L’Africa è il continente con popolazione che cresce di più e con maggior esuberanza di giovani, mentre l’Europa non cresce e abbonda sempre più di anziani. La possibilità di crescita economica e demografica dell’Europa è compromessa da un rapporto che sta diventando sempre più squilibrato tra vecchie e nuove generazioni. Il vivere a lungo e bene, è sostenibile solo in una popolazione che ha anche una presenza solida di giovani e di persone nelle età centrali lavorative”.

"La prospettiva di trovarsi con un numero sempre maggiore di pensionati, bisognosi di assistenza sanitaria e, allo stesso tempo, con una riduzione della popolazione nelle età in cui si produce ricchezza, benessere e innovazione, impone prima di tutto la necessità di valorizzare al massimo la presenza dei giovani nel mondo del lavoro e, in secondo luogo, di attrarre persone che rafforzino, a tutti i livelli, i settori con carenza di manodopera. È anche vero che una società con più giovani è più dinamica dal punto di vista sociale e culturale. Il confronto tra diversità, in un contesto che offre vera integrazione, è un arricchimento per tutti. Solo gli organismi deboli e malati si chiudono verso l’esterno”.

Perché l'Europa diventa sempre più vecchia?

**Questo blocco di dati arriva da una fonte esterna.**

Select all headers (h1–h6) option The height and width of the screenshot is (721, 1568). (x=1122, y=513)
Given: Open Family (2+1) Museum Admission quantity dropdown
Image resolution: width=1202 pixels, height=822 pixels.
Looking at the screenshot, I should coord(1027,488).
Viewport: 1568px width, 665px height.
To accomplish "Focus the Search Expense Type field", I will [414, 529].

“La popolazione europea invecchia non tanto a causa della longevità, ma, soprattutto, per la bassa natalità. Il numero medio di figli per donna è attorno a 1,6, notevolmente al di sotto del livello di 2,1 che consente un adeguato equilibrio tra generazioni. Con una natalità così bassa, in ogni nuova generazione, i figli sono sistematicamente di meno dei genitori e ancor meno dei nonni. L’Italia, in particolare, è arrivata a uno squilibrio tale da avere un numero di nuovi nati minore del numero di persone di ottant’anni”.

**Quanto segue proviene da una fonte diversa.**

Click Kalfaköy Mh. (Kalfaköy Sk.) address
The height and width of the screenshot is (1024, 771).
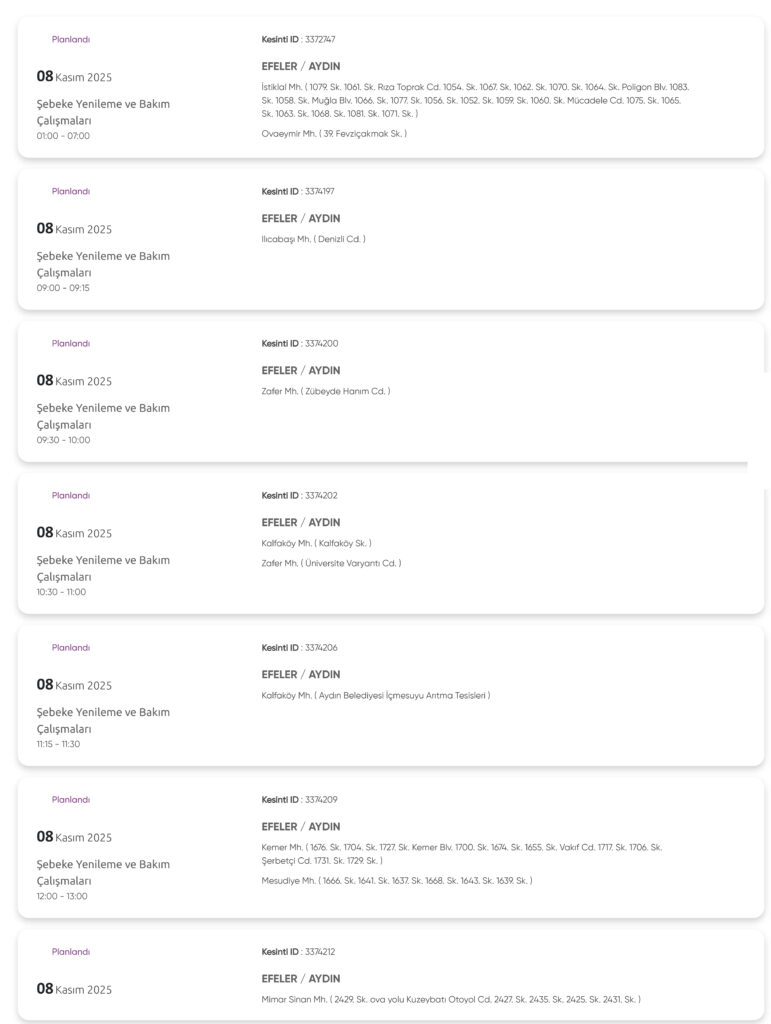(x=316, y=544)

La soluzione non potrebbe essere incentivare i cittadini italiani e/o europei a fare più figli tramite facilitazioni economiche? Oppure il fatto che l'Europa cresca a un ritmo più lento (o che non cresca affatto) è da imputare a uno stile diverso di vita che ha portato alla riduzione della natalità?

Non si tratta di convincere i cittadini europei a fare più figli, ma di metterli semplicemente in condizione di realizzare i propri obiettivi di vita con politiche adeguate. Che una fecondità più vicina ai due figli per donna sia un obiettivo possibile, lo dimostra il fatto che vari paesi occidentali siano vicini a quel target (si pensi alla Francia e ai paesi scandinavi, o anche agli Stati Uniti). Inoltre il numero medio di figli, desiderato nei paesi con bassa fecondità, è in generale vicino a 2: quindi ci sono ampi margini per una ripresa della natalità. Servono però strumenti di policy efficaci in una realtà sempre più complessa e in continuo cambiamento. Soprattutto, bisognerebbe intervenire sui tempi di formazione di una propria famiglia da parte dei giovani e sulla conciliazione tra lavoro e famiglia dopo l’arrivo del primo figlio”.

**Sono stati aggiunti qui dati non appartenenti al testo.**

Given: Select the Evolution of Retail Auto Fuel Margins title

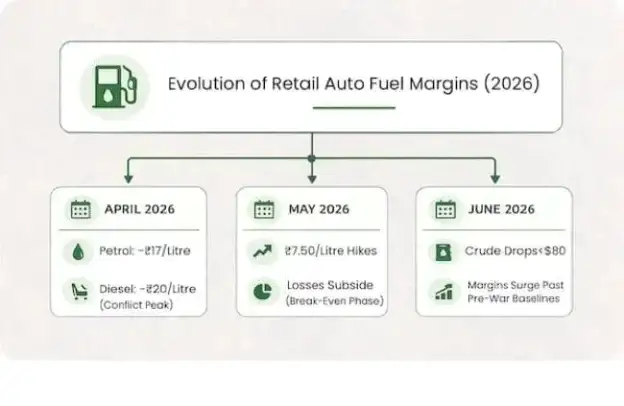Looking at the screenshot, I should (x=354, y=84).
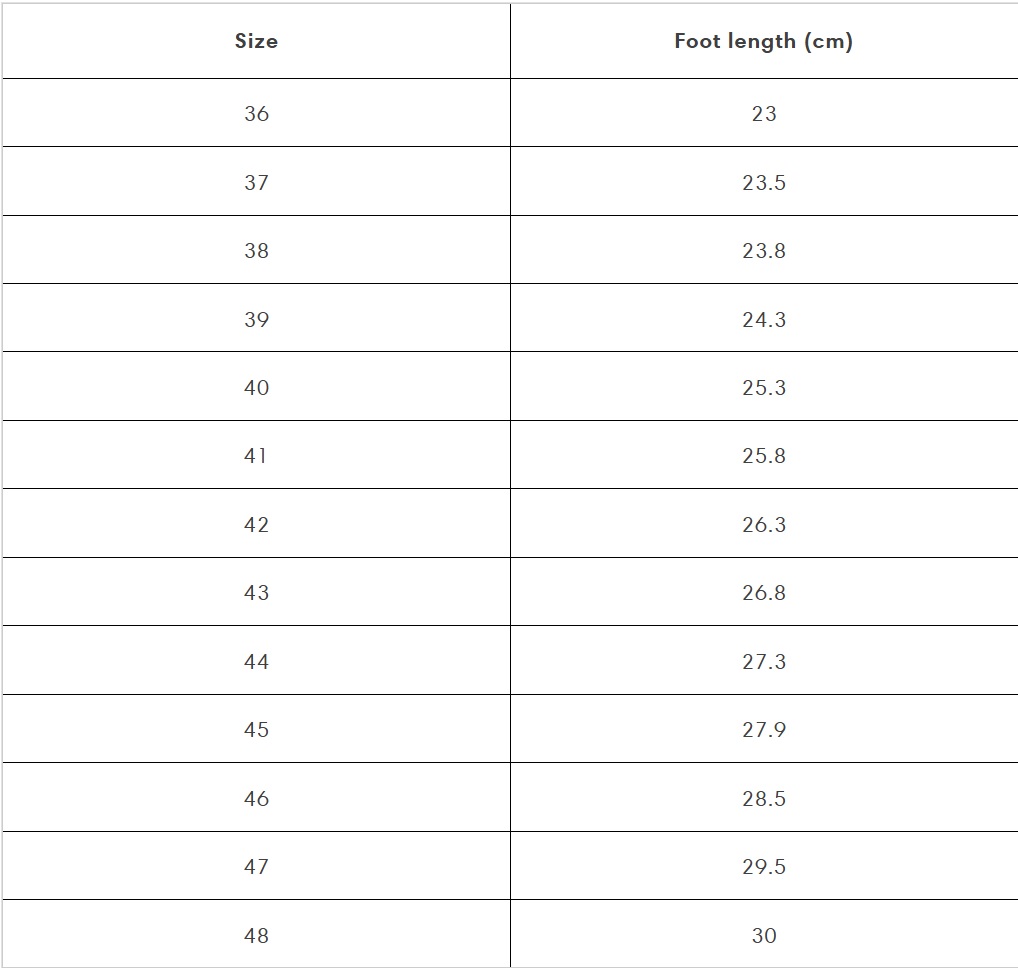Select the size 40 cell
This screenshot has width=1018, height=968.
[x=256, y=387]
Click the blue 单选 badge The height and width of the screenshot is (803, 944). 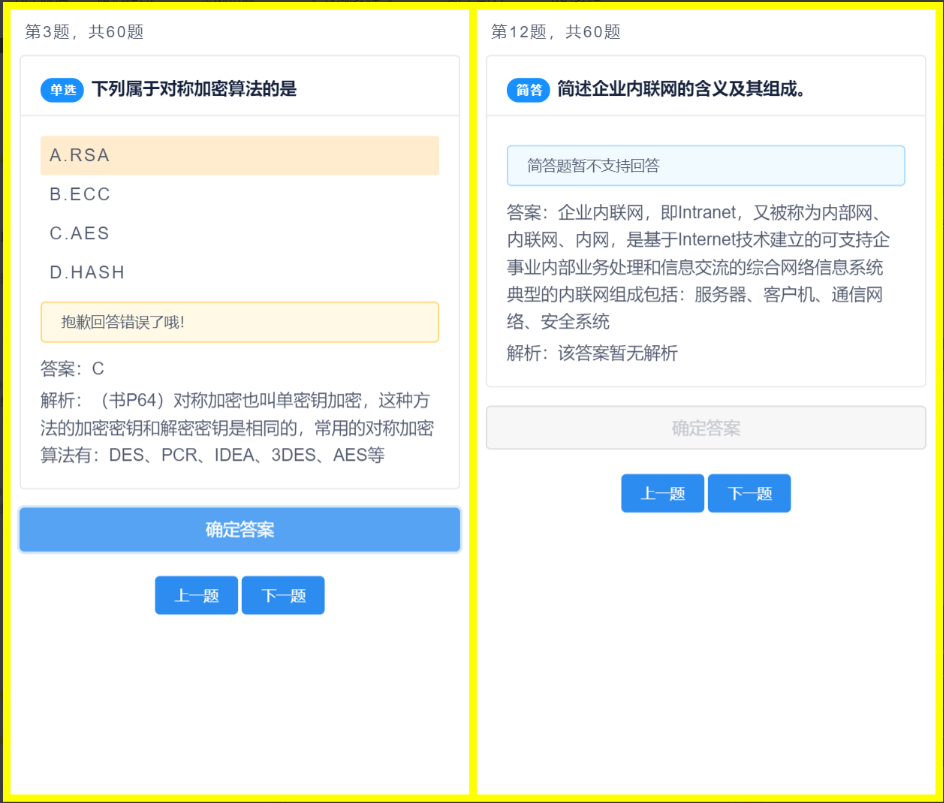(62, 90)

Va però tenuto presente che la ripresa della natalità è una parte delle risposte da mettere in campo, non l’unica. Inoltre, solo tra vent’anni le nuove nascite potranno produrre il loro impatto di rafforzamento nel mercato del lavoro. Nel frattempo una immigrazione regolare e integrata nel nostro modello sociale e di sviluppo avrebbe effetti favorevoli”.

Perché si parla di "sostituzione etnica" e quanto è fondato come concetto in relazione ai flussi migratori?

La sostituzione etnica non è all’orizzonte. Oggi la popolazione straniera residente in Italia è inferiore al 9%. Potrebbe arrivare attorno al 20% nel caso di flussi continui e sostenuti. Va poi considerato che una buona parte di tale popolazione proviene da altri paesi europei e, un’altra buona parte, è costituita da seconde generazioni nate in Italia. L’insieme di questi numeri non giustifica questo tipo di allarmi. Infine, è importante che la cultura di un paese abbia innanzitutto radici profonde, con valori riconosciuti e condivisi, ma è anche cruciale che si confronti e interagisca positivamente col mondo che cambia”.

Si può partecipare, previa iscrizione, al dialogo tra Alessandro Rosina e Mambigué Ngom: Il fattore umano, la popolazione mondiale nei prossimi trent'anni, sabato 6 aprile alle 18 nell'Auditorium del Centro culturale Altinate San Gaetano.